At the same time that Mothman was corresponding with Freeman, Amerakin Overdose’s manager, Donald J. Mercer, reached out to Westword about the “very controversial” article that “gives a bad name to the image of our band.” If the story was not scrubbed from the website, he threatened, “the next step from us is our entertainment lawyer taking action.
“We have already warned the band to avoid legal action they need to change their band name and I believe they have done so but we also need this article removed to avoid confusion to the band Amerakin Overdose,” Mercer continued. “Our band is not against police and this could hurt our band from getting national shows as we do tour the states.”
The story remains online, and there’s been no followup from Amerakin Overdose’s lawyers. In the meantime, though, the members of American Overdose went ahead with using the amorphous abbreviation. “We decided to do the AMOD thing just because we have recognition under that name,” Mothman explains. “And it lets me do a bit: I love where every time we play a set, I can yell a random name.”
“We worked this out with AMOD,” says Mercer, who adds that the Denver musicians were “very professional and respectful. As for Amerakin Overdose, he reiterates that the band is all about “freedom of speech and speaking/standing up for individual beliefs.”
“We decided to do the AMOD thing just because we have recognition under that name,” Mothman explains. “And it lets me do a bit; I love where every time we play a set I can yell a random name.”
Although its online bio includes opening gigs for Korn, Godsmack, Disturbed and Five Finger Death Punch (more butt-rock bands), Amerakin Overdose hadn’t been particularly active recently. Now, “all of a sudden, they’re posting a million fucking things after a year and a half, two years of doing nothing,” Luke says as he looks up the Oregon group’s social media pages.
Back when the members of AMOD were choosing their band’s initial name, they knew of Amerakin Overdose, but “they seemed pretty inactive,” Brooks says. “They also spell their name differently, so we didn’t think much of it.”
Plus, Brooks had played bass in a band called Overdose America back in California, so he wasn’t worried about any overlap. “I have it tattooed on my chest, too.
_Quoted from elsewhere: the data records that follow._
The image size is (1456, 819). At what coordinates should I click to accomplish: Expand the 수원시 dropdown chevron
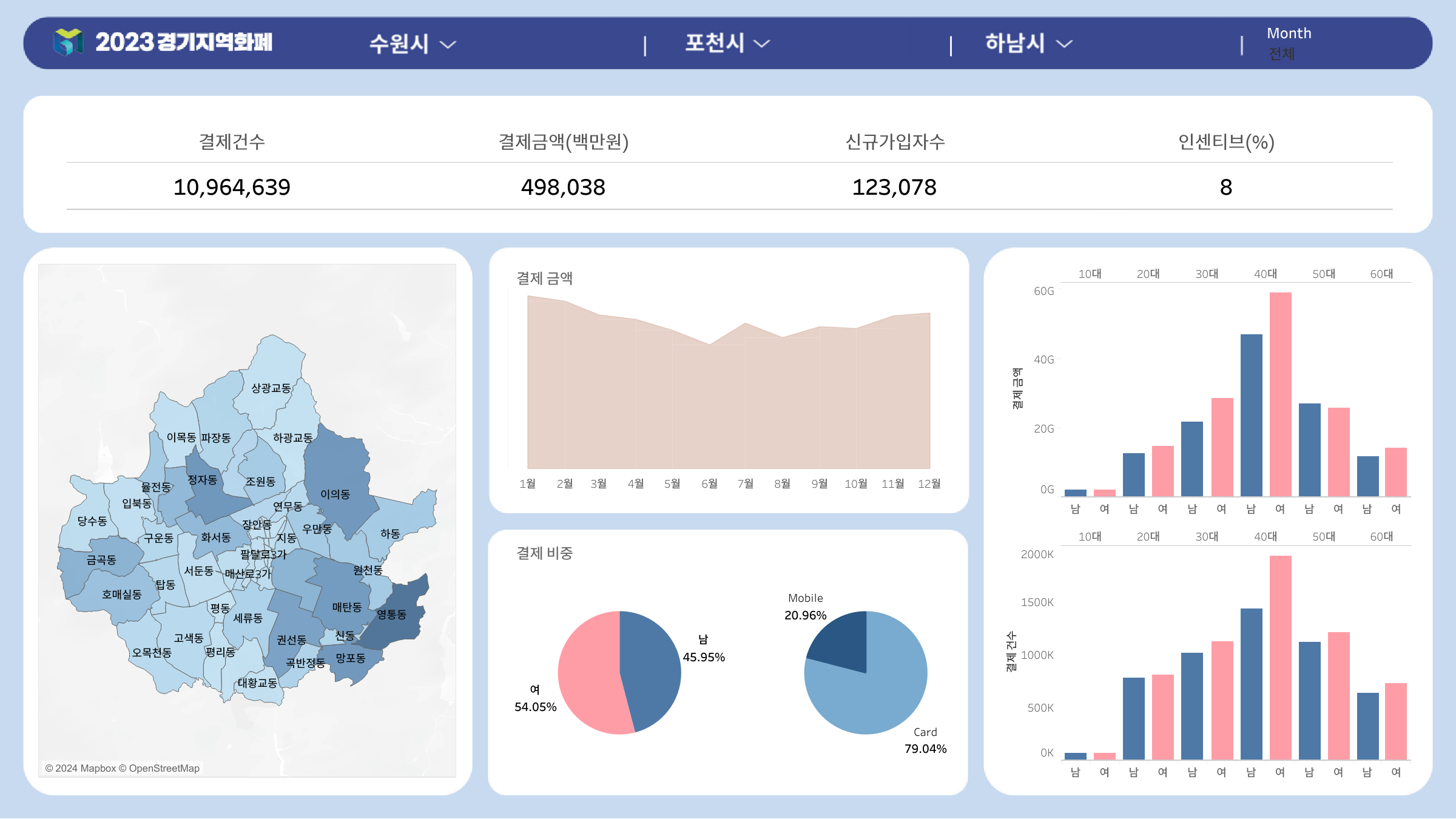(448, 44)
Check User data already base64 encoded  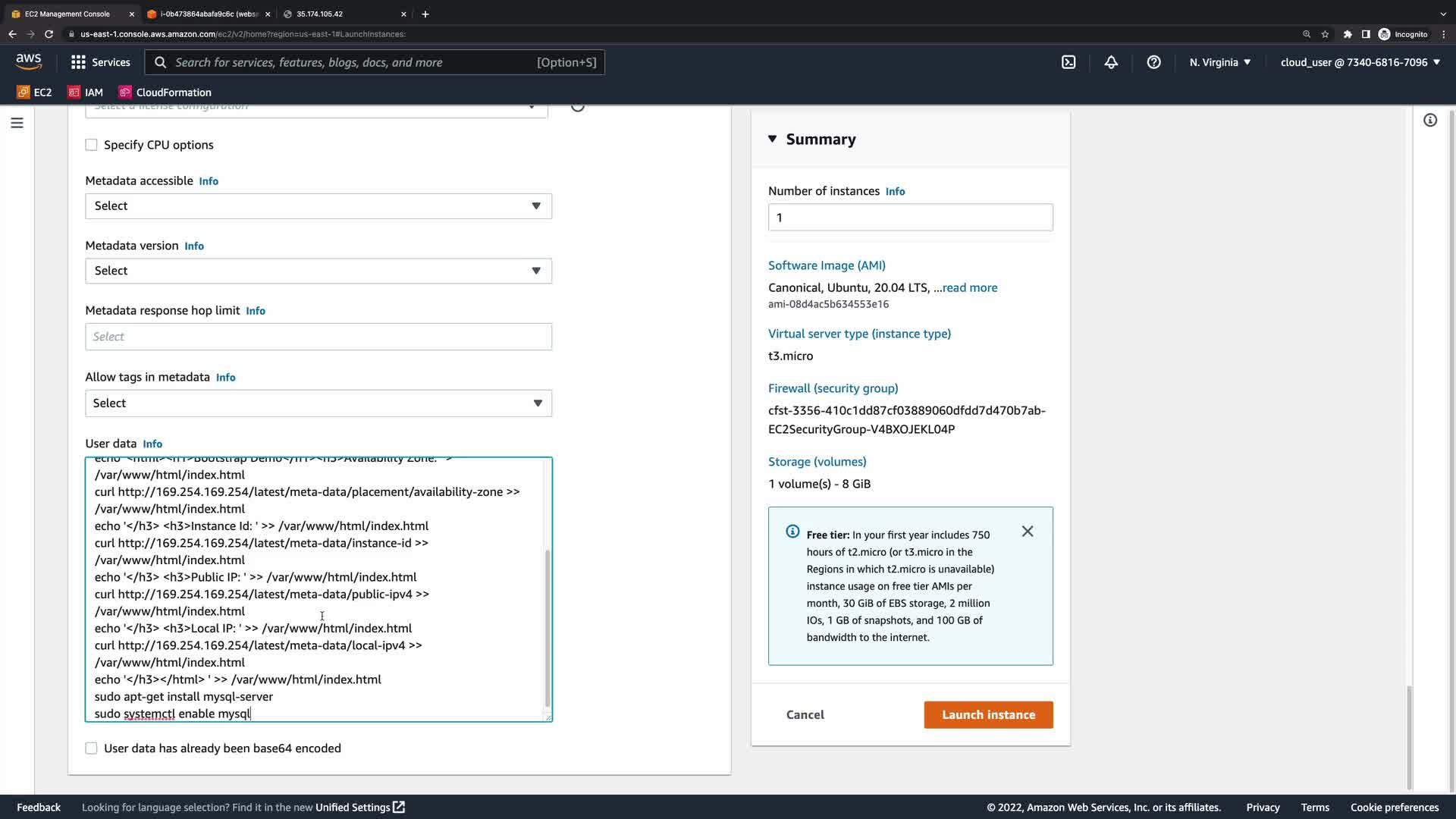coord(92,748)
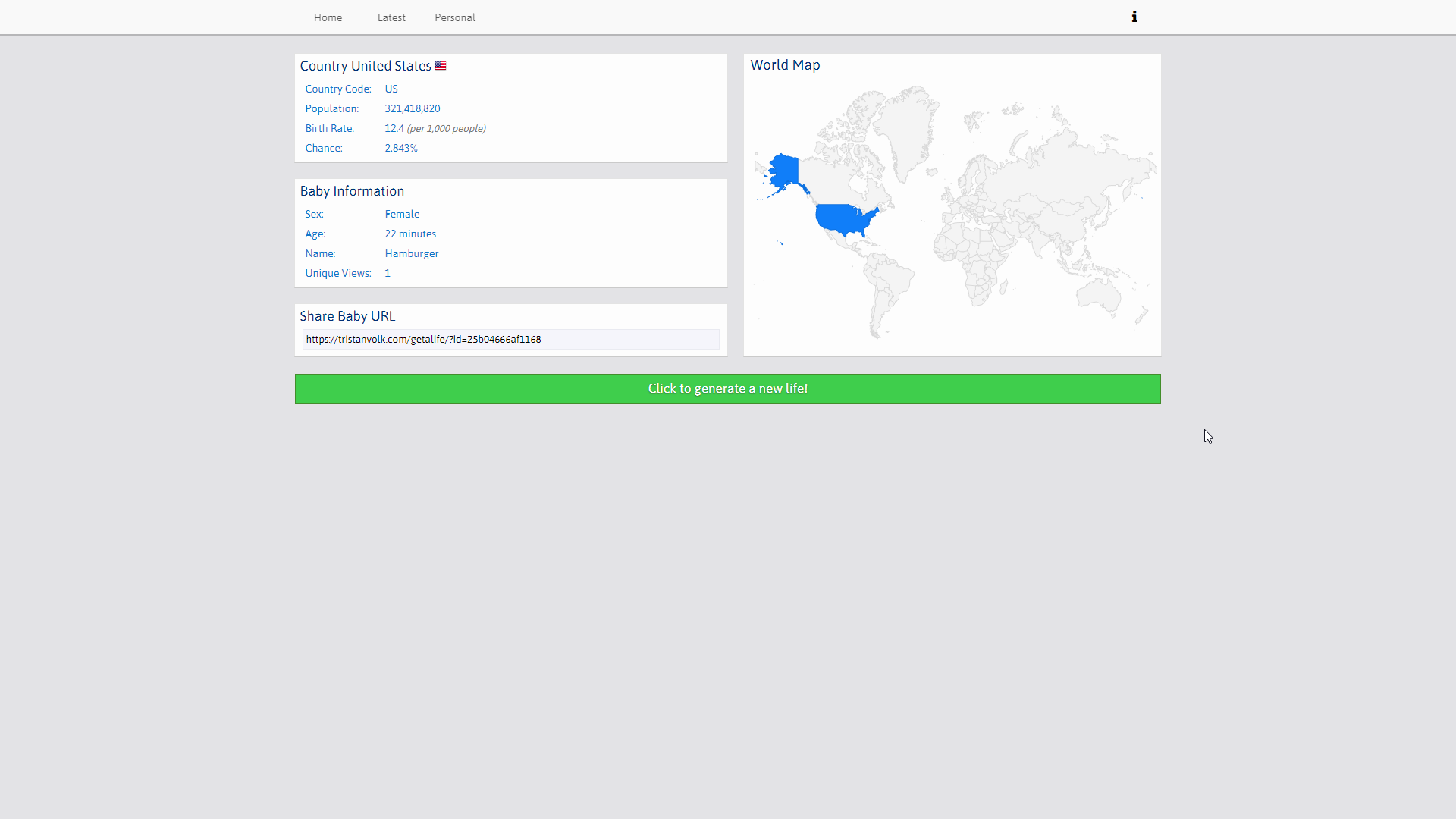Switch to the Latest page
Image resolution: width=1456 pixels, height=819 pixels.
click(x=391, y=17)
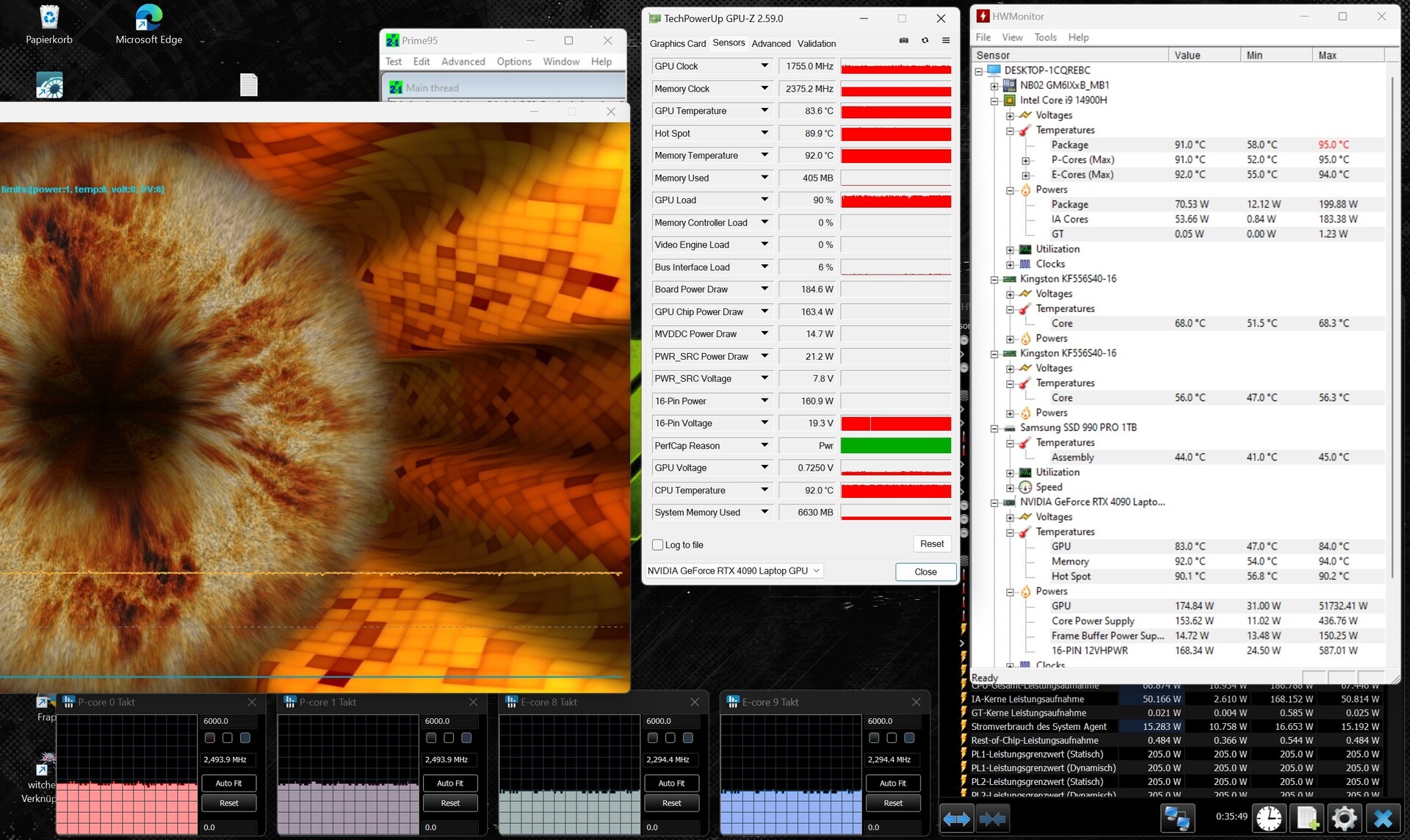Viewport: 1410px width, 840px height.
Task: Click the GPU-Z screenshot camera icon
Action: pyautogui.click(x=904, y=40)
We just kind of figured that we would continue to use it,” he says, and shrugs.
“Yeah, we didn’t really see any concern in an industrial loud-rock band coming at us,” Mothman chimes in.
The bandmembers laugh, because how else are they supposed to react to such ridiculousness?
“I do want to buy an Amerakin Overdose sticker and put it on my guitar now,” Shilling says.
“I want to play a Halloween set dressed up as them,” Mothman adds.
AMOD isn’t the first band that’s been forced to tweak its tag, Luke says, pointing out that longtime Boston hardcore group American Nightmare went by A.N., then American Nothing, then Give Up the Ghost, and eventually went back to American Nightmare after a Philadelphia American Nightmare threatened to file suit.
Even though AMOD rebranded and has played out under the new title this summer, fans are still refusing to call the act anything but American Overdose. “That’s on them. Our official name is AMOD,” Shilling says with a smirk.
But the name change did have some serious repercussions. “We’re punks in our thirties, and we all have jobs,” Mothman notes. “But we have a decent amount of merch that isn’t as marketable now, even though we put the cost of production into it. When I read that they were doing a cease-and-desist, I was like, ‘Man, to claim ownership over a name and attack a smaller band is really shit.’ Wonder if we were a bunch of teenagers who couldn’t recoup that money?
“They actively are suppressing art and new viewpoints,” he concludes. “I’m going to make fun of them for being a right-wing industrial band, but the beef I have with them is that moral qualm that you’re artists who are attacking art.”
AMOD, or whatever you want to call it, is playing Seventh Circle, 2935 West Seventh Avenue, at 7 p.m. Sunday, August 27, with Wingwalker, R.M.O., Truck Pussy and Watching People Drown. Tickets are a $10-$12 donation, as well as a $5 annual membership fee if you’re not already a Seventh Circle member.